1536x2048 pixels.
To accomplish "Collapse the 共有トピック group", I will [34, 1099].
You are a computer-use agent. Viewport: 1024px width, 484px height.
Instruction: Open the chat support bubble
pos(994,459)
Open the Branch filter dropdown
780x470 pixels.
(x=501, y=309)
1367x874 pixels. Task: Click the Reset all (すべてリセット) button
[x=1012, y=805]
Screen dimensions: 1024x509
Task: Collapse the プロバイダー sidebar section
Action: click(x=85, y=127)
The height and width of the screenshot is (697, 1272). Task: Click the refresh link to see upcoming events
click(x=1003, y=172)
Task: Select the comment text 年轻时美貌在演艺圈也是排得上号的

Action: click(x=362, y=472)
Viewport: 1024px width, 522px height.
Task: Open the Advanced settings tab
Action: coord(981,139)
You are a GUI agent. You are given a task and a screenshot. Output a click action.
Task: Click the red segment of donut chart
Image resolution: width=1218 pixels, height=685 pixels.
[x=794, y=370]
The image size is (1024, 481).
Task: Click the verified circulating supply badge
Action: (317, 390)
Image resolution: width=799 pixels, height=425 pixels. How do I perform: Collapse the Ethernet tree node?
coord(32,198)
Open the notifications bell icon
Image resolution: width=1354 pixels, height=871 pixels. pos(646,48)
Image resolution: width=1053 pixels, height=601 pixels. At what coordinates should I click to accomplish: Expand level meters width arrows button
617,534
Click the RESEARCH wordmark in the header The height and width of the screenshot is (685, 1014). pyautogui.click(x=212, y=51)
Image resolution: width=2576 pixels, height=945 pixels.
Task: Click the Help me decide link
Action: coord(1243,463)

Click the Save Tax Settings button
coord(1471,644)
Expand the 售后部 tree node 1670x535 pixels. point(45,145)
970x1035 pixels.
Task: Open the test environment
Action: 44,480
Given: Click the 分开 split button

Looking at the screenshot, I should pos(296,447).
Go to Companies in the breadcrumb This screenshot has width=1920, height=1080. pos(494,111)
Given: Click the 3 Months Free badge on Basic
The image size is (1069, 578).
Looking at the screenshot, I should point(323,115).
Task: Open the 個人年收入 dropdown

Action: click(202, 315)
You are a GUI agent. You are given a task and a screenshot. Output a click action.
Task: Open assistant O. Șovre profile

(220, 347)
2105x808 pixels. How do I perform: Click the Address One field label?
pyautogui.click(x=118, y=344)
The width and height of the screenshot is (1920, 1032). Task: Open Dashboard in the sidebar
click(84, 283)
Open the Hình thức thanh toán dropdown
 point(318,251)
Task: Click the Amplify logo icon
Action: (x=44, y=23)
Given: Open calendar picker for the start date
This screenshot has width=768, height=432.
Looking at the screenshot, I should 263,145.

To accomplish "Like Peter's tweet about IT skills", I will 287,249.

══════════════════════════════

Work item -
Retype the data. Keep every word as it stands.

Reply to the exercise -
1536x2048 pixels.
To accomplish "Collapse the 共有トピック group", I will [34, 1099].
You are a computer-use agent. Viewport: 1024px width, 484px height.
Instruction: Open the chat support bubble
pos(994,459)
Open the Branch filter dropdown
780x470 pixels.
(x=501, y=309)
1367x874 pixels. Task: Click the Reset all (すべてリセット) button
[x=1012, y=805]
Screen dimensions: 1024x509
Task: Collapse the プロバイダー sidebar section
Action: click(x=85, y=127)
The height and width of the screenshot is (697, 1272). Task: Click the refresh link to see upcoming events
click(x=1003, y=172)
Task: Select the comment text 年轻时美貌在演艺圈也是排得上号的

Action: click(x=362, y=472)
Viewport: 1024px width, 522px height.
Task: Open the Advanced settings tab
Action: coord(981,139)
You are a GUI agent. You are given a task and a screenshot. Output a click action.
Task: Click the red segment of donut chart
Image resolution: width=1218 pixels, height=685 pixels.
[x=794, y=370]
The image size is (1024, 481).
Task: Click the verified circulating supply badge
Action: (317, 390)
Image resolution: width=799 pixels, height=425 pixels. How do I perform: Collapse the Ethernet tree node?
coord(32,198)
Open the notifications bell icon
Image resolution: width=1354 pixels, height=871 pixels. pos(646,48)
Image resolution: width=1053 pixels, height=601 pixels. At what coordinates should I click to accomplish: Expand level meters width arrows button
617,534
Click the RESEARCH wordmark in the header The height and width of the screenshot is (685, 1014). pyautogui.click(x=212, y=51)
Image resolution: width=2576 pixels, height=945 pixels.
Task: Click the Help me decide link
Action: coord(1243,463)

Click the Save Tax Settings button
coord(1471,644)
Expand the 售后部 tree node 1670x535 pixels. point(45,145)
970x1035 pixels.
Task: Open the test environment
Action: 44,480
Given: Click the 分开 split button

Looking at the screenshot, I should pos(296,447).
Go to Companies in the breadcrumb This screenshot has width=1920, height=1080. pos(494,111)
Given: Click the 3 Months Free badge on Basic
The image size is (1069, 578).
Looking at the screenshot, I should point(323,115).
Task: Open the 個人年收入 dropdown

Action: click(202, 315)
You are a GUI agent. You are given a task and a screenshot. Output a click action.
Task: Open assistant O. Șovre profile

(220, 347)
2105x808 pixels. How do I perform: Click the Address One field label?
pyautogui.click(x=118, y=344)
The width and height of the screenshot is (1920, 1032). Task: Open Dashboard in the sidebar
click(84, 283)
Open the Hình thức thanh toán dropdown
 point(318,251)
Task: Click the Amplify logo icon
Action: (x=44, y=23)
Given: Open calendar picker for the start date
This screenshot has width=768, height=432.
Looking at the screenshot, I should 263,145.

To accomplish "Like Peter's tweet about IT skills", I will 287,249.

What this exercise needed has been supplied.